= William Lewis (Australian politician) =

Australian politician

William Lewis JP (23 April 1818 – 12 April 1895) was a businessman and politician in South Australia.

==History==
Lewis was born in Tredegar, Wales, the only surviving son of Rev. Lewis, and at age 14 was forced by the death of his father to abandon studies for the ministry and find employment as a lawyer's clerk, as a stationer in London, then as a bailiff for his cousin Sep. Lewis in Wales. In 1853 he emigrated to South Australia on the Iris, and soon found work with Hart & Co., then ran a store at Sydenham Road, Norwood. He moved to Kapunda in 1857 to manage Carrington Smedley's drapery store at the corner of Main and Hill Streets, which he subsequently purchased. He later sold the business to Andrew Thomson and retired to Allendale (now Allendale North), a few miles to the north.

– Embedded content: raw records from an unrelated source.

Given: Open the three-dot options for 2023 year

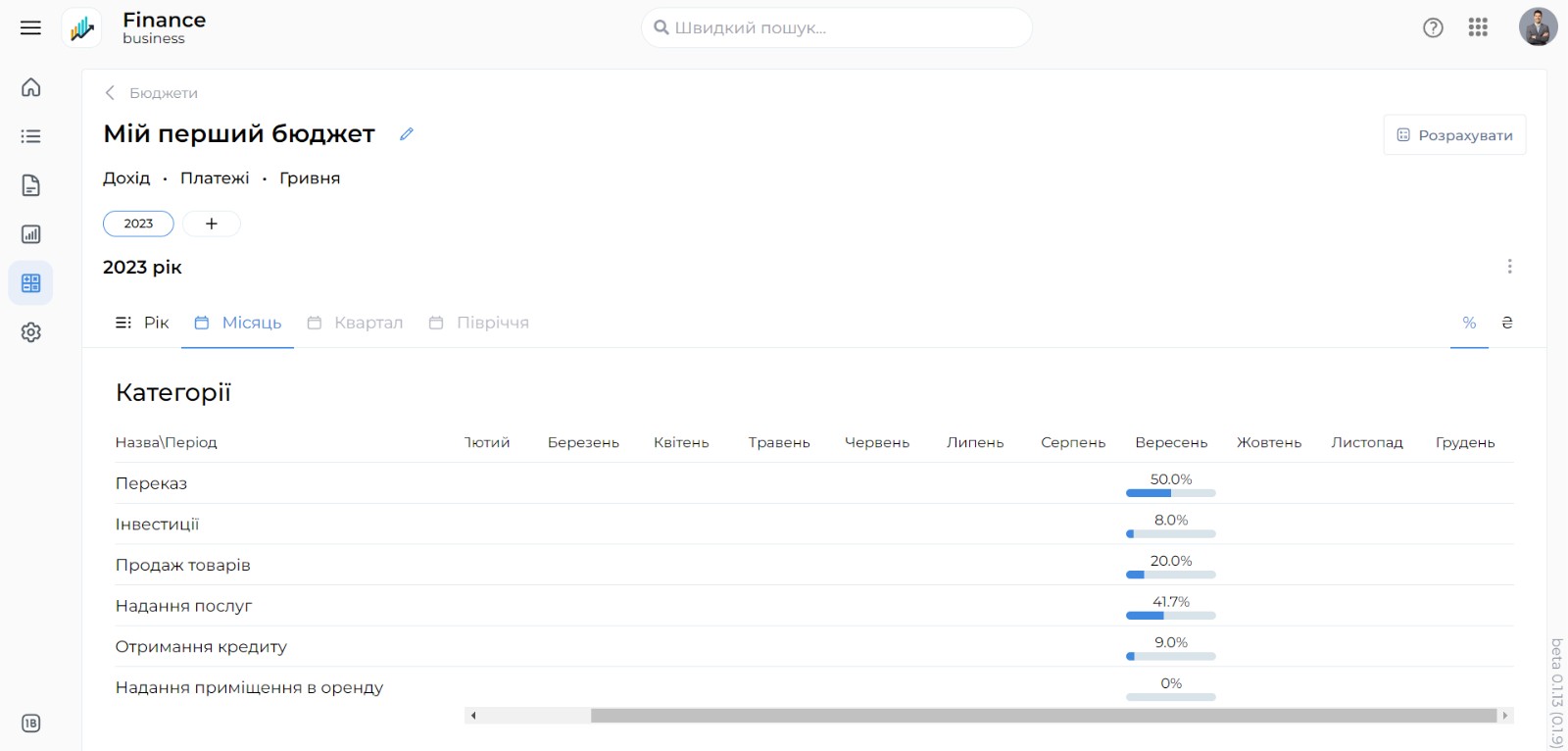Looking at the screenshot, I should coord(1509,267).
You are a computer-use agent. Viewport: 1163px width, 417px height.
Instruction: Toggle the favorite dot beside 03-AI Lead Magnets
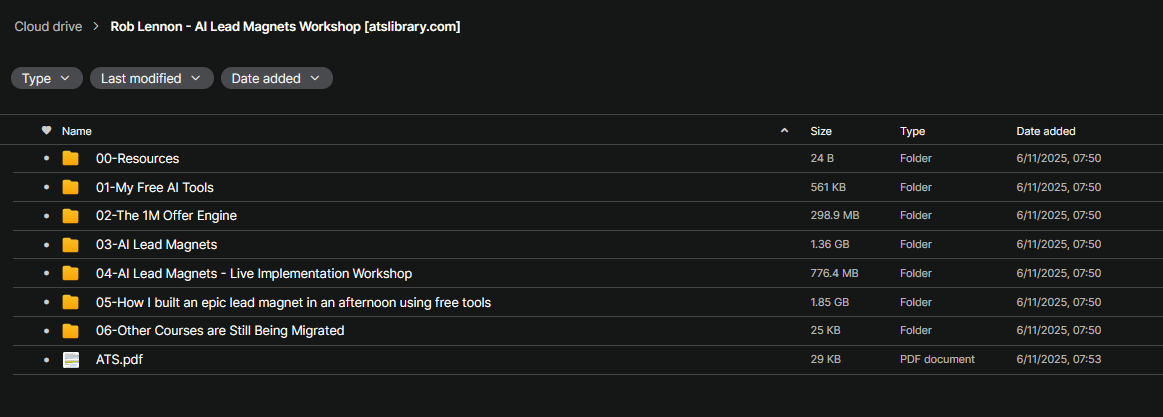tap(46, 245)
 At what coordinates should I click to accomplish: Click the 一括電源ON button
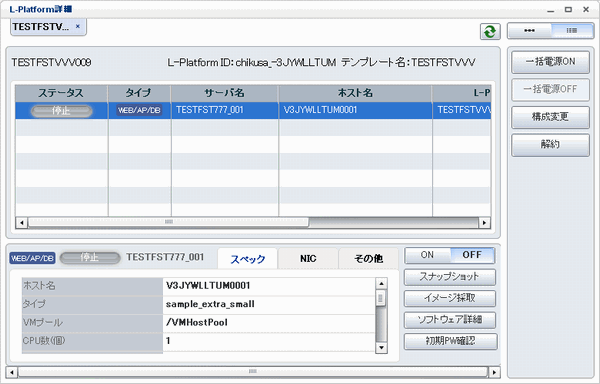pos(550,62)
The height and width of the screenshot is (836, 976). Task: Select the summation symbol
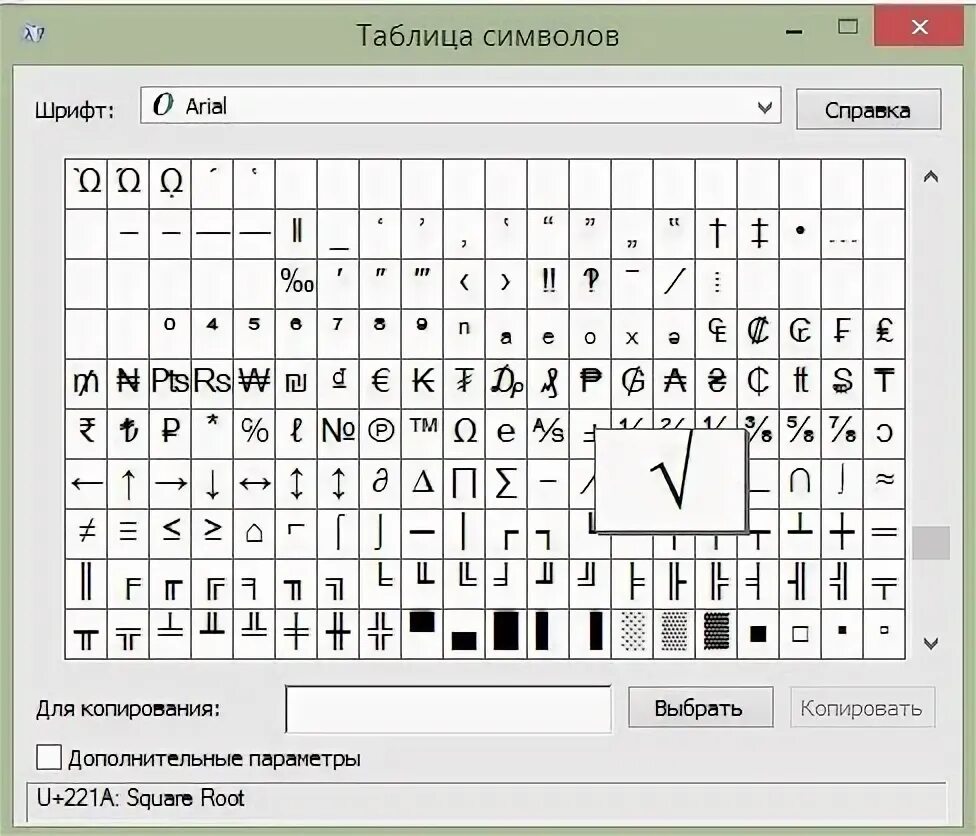point(506,481)
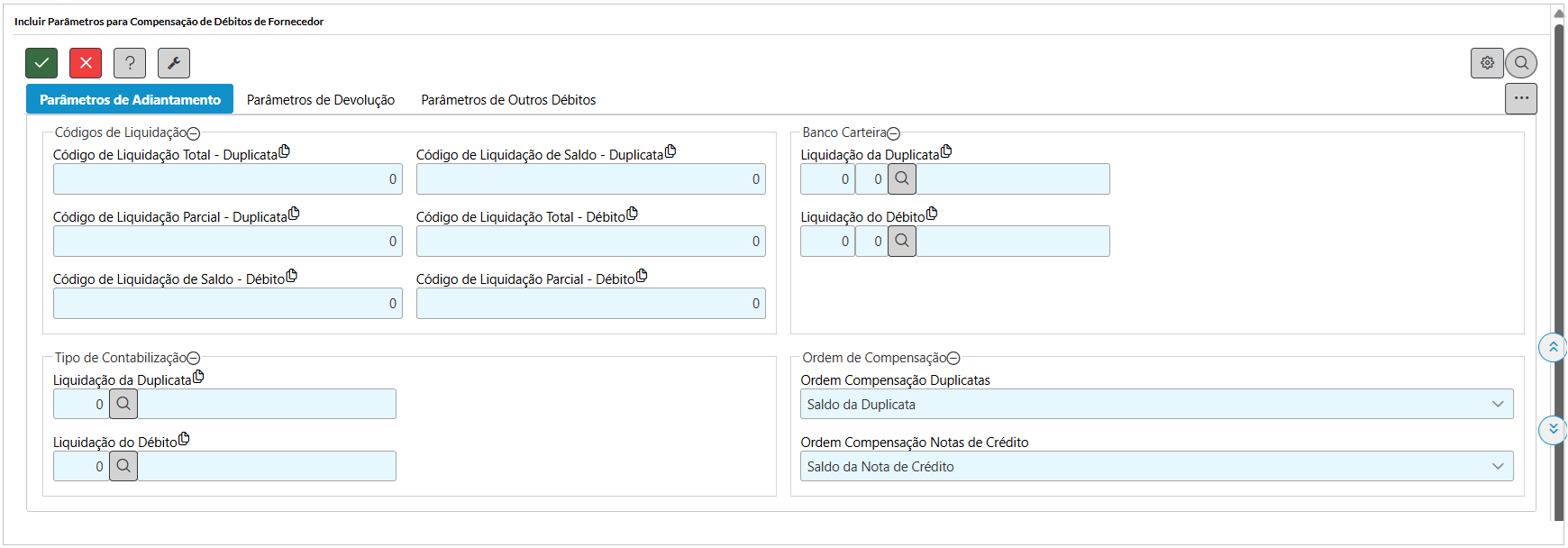1568x548 pixels.
Task: Click the Código de Liquidação Parcial - Débito field
Action: pos(590,304)
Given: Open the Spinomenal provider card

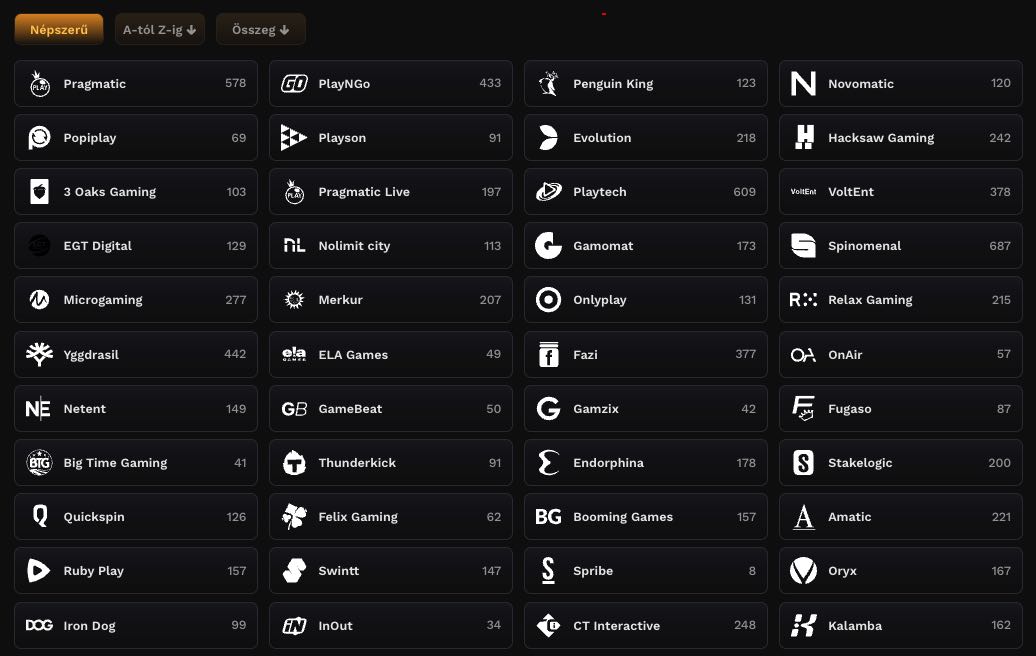Looking at the screenshot, I should pyautogui.click(x=900, y=246).
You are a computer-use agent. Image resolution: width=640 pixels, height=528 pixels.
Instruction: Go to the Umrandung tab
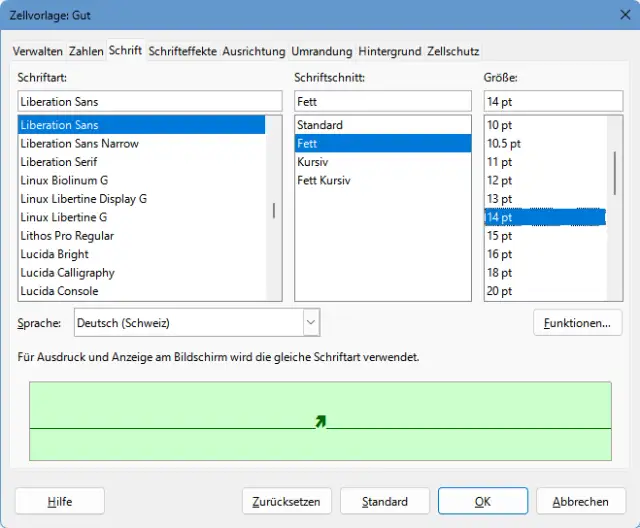coord(321,51)
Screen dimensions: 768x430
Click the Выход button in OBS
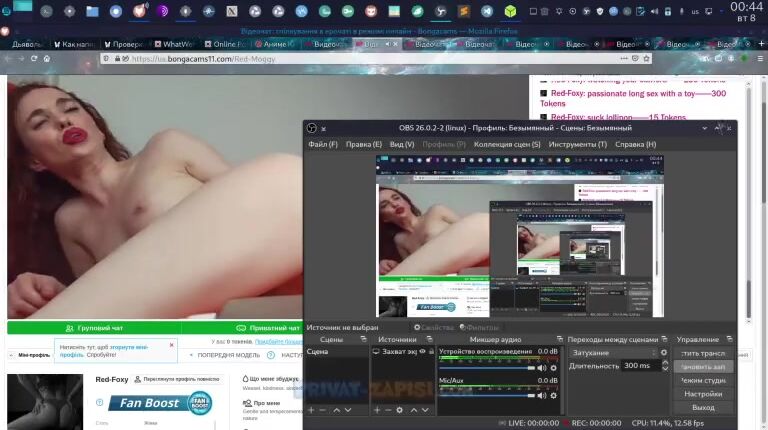[x=703, y=407]
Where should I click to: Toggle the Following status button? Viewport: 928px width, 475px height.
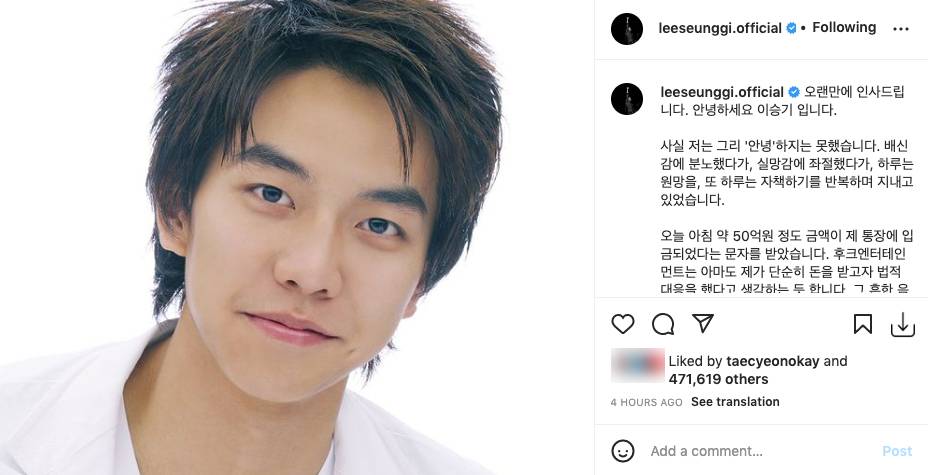[844, 27]
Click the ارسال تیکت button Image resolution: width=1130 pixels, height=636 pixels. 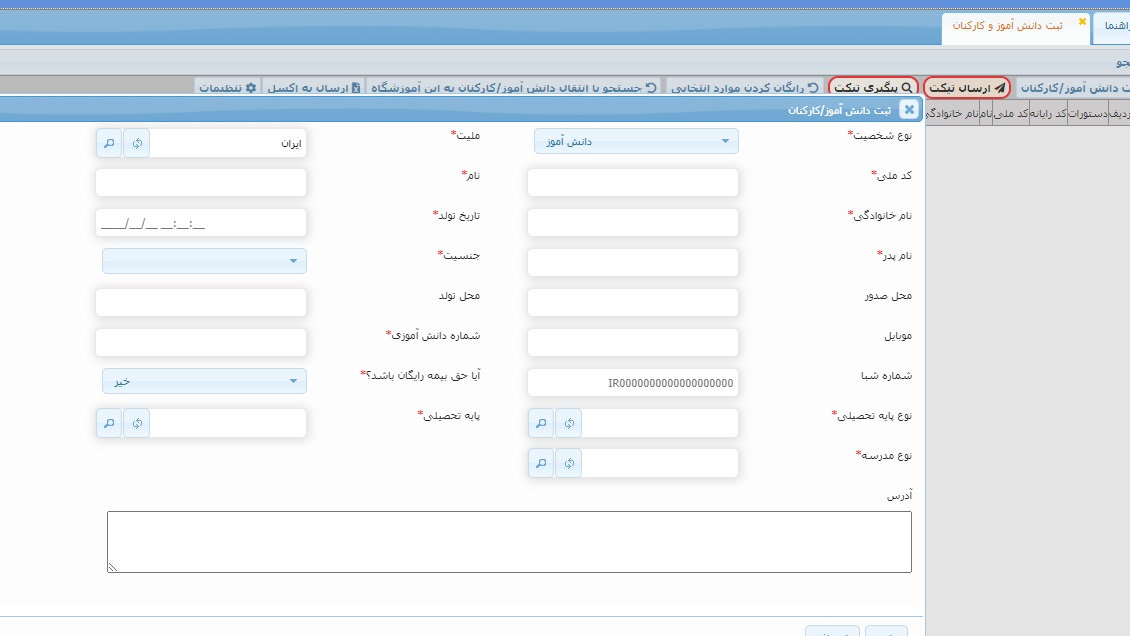point(966,87)
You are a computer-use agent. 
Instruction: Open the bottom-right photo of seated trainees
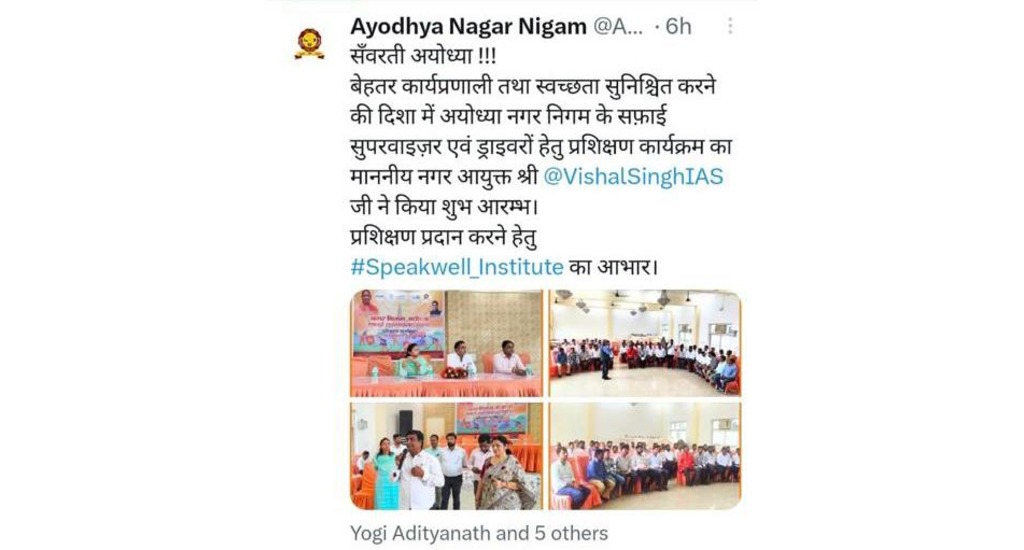645,456
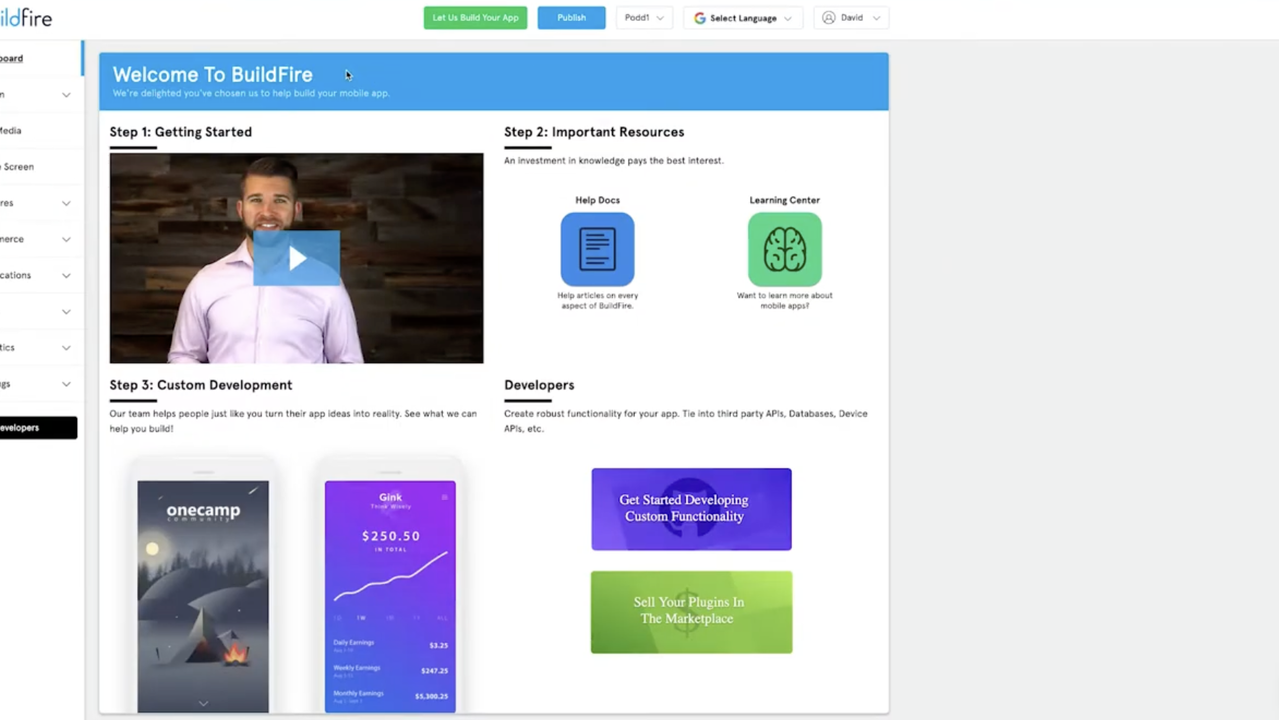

Lewis was a longtime supporter, and treasurer, of the Kapunda and Light Agricultural Society, as well as chairman of the Kapunda School Board of Advice. He also acted as local registrar of births, deaths and marriages. He was an agent for the Australian Mutual Provident Life Assurance Society and the South Australian Fire Insurance Company. He was auditor for the Kapunda Corporation for six years. All these activities he had to relinquish with declining health, a year before he died.

Lewis was a foundation member of the Kapunda Congregational Church and superintendent of the Sunday school for many years, and president of the local branch of the British and Foreign Bible Society.

==Politics==
Lewis was appointed to the inaugural Kapunda Council in 1865, retiring late the following year. He was member for Light in the South Australian House of Assembly from May 1868 to April 1870 (succeeding Smedley by around ten years), with Captain John Hart as his colleague. In 1888 he was a candidate for the North Eastern district in the Legislative Council, but was soundly defeated by Henry Ayers.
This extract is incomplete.